Sin embargo, la intendenta Aída Ayala reaccionó con buenos reflejos: advirtió que cambiaría la fecha electoral de Resistencia para impedir que la candidatura de Capitanich contagiara con un efecto arrastre a la fórmula gubernativa del peronismo.
Vicepresidente
Pero no fue ese el motivo por el cual se desactivó al menos por ahora la estrategia de Capitanich intendente. Como ya publicó en ediciones anteriores LA VOZ DEL CHACO, el jefe de Gabinete se consolidó en su cargo y goza de la confianza presidencial no sólo para desempeñarse como ministro político, sino para una eventual candidatura a la Vicepresidencia.

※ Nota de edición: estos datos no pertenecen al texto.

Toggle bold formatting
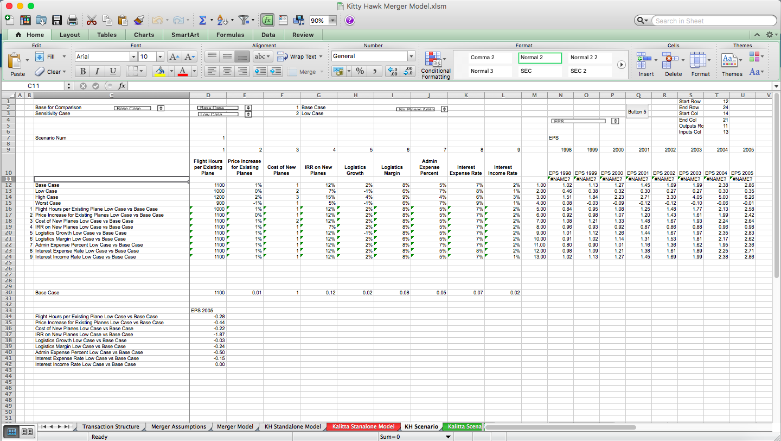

Muy lejos del vicepresidente Amado Boudou y con una relación impecable con el universo de potables para la Presidencia, Capitanich se preanuncia como el escudero ideal para una figura como la de Daniel Scioli, ya que el gobernador bonaerense necesitará conformar una fórmula que conjugue su moderación con el kirchnerismo de paladar negro.
Hoy por hoy Capitanich representa a la presidenta Cristina Fernández de Kirchner en el ejercicio cotidiano de funciones ejecutivas, por lo que resultaría natural su inclusión en la segunda butaca del binomio presidencial.
En ese caso, Coqui se limitará a hacer campaña por los candidatos peronistas del Chaco pero sin integrar las listas, con lo cual deberá cuidar más que nunca que los nombres elegidos para encabezar las nóminas sean representativos y con base territorial propia. Justamente, ese es el caso de Gustavo Martínez.